Since its founding in 1922 as Utility Supply Company, United Stationers has long been known as a wholesaler of business products such as office supplies and furniture.
However, in the past few years, United Stationers has emerged as a major player in the industrial and janitorial areas through its acquisitions of companies servicing those sectors. The end result: United’s industrial sales have increased markedly over the past several years.
In its fourth quarter report ending December 31, 2012, United Stationers reported that its industrial supply sales soared 30.4 percent, its janitorial and breakroom category increased 1.9 percent, office products increased 1.2 percent, and furniture sales rose 3.9 percent.
Through its subsidiaries, United Stationers sells welding, safety, janitorial, paper, and other supplies to a wide range of the industrial sector.
Cody Phipps, president and CEO of United Stationers, recently told analysts in a conference call that the company’s industrial business will now contribute more than 12 percent of its consolidated sales.
United Stationers has made a number of excellent acquisitions over the years that were designed to expand and complement its existing businesses. In 1996, for example, United acquired LagasseSweet, a distributor of janitorial and sanitary supplies and paper products.

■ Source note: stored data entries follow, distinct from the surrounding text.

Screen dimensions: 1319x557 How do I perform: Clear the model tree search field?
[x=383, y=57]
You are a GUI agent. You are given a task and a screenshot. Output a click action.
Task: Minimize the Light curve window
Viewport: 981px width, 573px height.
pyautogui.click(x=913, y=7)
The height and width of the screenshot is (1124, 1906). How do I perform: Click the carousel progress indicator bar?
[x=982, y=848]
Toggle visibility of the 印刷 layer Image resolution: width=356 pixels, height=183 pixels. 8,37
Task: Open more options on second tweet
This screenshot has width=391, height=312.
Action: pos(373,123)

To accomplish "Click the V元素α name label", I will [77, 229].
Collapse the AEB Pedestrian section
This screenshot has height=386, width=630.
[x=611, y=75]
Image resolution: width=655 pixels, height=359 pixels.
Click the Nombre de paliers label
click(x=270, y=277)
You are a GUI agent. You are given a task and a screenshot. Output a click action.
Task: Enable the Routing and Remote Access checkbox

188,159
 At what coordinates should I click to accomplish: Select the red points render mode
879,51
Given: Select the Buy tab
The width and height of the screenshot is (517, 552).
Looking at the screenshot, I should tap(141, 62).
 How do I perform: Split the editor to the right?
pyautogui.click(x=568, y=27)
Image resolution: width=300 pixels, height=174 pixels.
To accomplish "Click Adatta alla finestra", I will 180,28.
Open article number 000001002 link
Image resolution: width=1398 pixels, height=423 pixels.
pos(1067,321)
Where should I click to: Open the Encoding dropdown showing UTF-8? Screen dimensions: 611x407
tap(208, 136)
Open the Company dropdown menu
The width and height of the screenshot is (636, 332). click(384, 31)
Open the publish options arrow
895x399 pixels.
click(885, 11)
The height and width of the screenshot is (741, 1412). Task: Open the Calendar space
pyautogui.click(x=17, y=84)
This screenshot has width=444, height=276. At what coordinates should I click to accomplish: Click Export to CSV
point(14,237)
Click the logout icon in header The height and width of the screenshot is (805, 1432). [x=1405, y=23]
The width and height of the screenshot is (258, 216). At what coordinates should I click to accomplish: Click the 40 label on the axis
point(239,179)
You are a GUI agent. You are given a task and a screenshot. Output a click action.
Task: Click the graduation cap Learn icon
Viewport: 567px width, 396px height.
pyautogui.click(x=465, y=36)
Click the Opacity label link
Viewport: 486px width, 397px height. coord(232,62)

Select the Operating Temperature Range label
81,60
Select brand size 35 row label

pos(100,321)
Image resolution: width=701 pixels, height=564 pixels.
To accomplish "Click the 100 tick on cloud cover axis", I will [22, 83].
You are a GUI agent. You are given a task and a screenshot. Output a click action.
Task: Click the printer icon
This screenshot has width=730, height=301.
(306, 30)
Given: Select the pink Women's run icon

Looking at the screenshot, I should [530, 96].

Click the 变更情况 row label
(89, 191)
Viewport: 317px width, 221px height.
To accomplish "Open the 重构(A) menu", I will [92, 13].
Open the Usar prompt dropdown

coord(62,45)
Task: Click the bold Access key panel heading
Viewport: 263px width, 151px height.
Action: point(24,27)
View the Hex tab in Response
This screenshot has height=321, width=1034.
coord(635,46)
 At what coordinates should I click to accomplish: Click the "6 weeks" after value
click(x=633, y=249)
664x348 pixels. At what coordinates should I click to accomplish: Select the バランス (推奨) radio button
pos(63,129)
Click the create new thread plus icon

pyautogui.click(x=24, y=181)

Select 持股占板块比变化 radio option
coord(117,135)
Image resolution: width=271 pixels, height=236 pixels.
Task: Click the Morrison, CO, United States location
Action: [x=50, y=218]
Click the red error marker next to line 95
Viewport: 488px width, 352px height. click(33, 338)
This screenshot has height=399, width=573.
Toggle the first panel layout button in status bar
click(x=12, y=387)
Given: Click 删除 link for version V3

It greatly expanded its industrial business when it purchased ORS Nasco in 2007 for $185 million. At the time, ORS Nasco, a wholesaler of construction, welding, and other supplies had sales of about $285 million. ORS Nasco had been established only four years earlier with the merger of Nasco and Oklahoma Rig & Supply.
And last October, United Stationers purchased O.K.I. Supply for an all-cash purchase price of $90 million. Based in Cincinnati, Ohio, O.K.I. was a welding, safety and industrial products company that had sales of approximately $150 million.
With the help of its industrial business, the company expects to grow its sales three to four percent in 2013, a softening from previous years’ forecasts as orders moderated because of the economic downturn.
At the same time, United Stationers also said there would be a workforce reduction and facility closure program to reduce costs while allowing continuous investment in growth initiatives. In the first quarter of 2013, the company planned to take a pre-tax charge in the range of $9 to $11 million for closing certain OKI facilities, severance costs, and other related expenses. Its goal is to improve the effectiveness and efficiency of operations.
Those initiatives could include an expansion of its on-line ordering capabilities, Phipps said, according to a transcript of the earnings call provided by www.seekingalpha.com.
“We believe what's underfoot is that all of these products that we deal in are becoming digitized and they are moving online. So we also believe that consumer demand and consumer purchasing behavior is leaning to more of these products being purchased online and delivered directly,” he said. “And so our belief is that it is shifting purchases away from brick and mortar stores into more of an online purchase. And we believe we're well-positioned to help our customers and suppliers participate in that.”
United Stationers’ actions have resulted in solid earnings. In the fourth quarter, United posted record revenue and earnings per share for both the quarter and for 2012.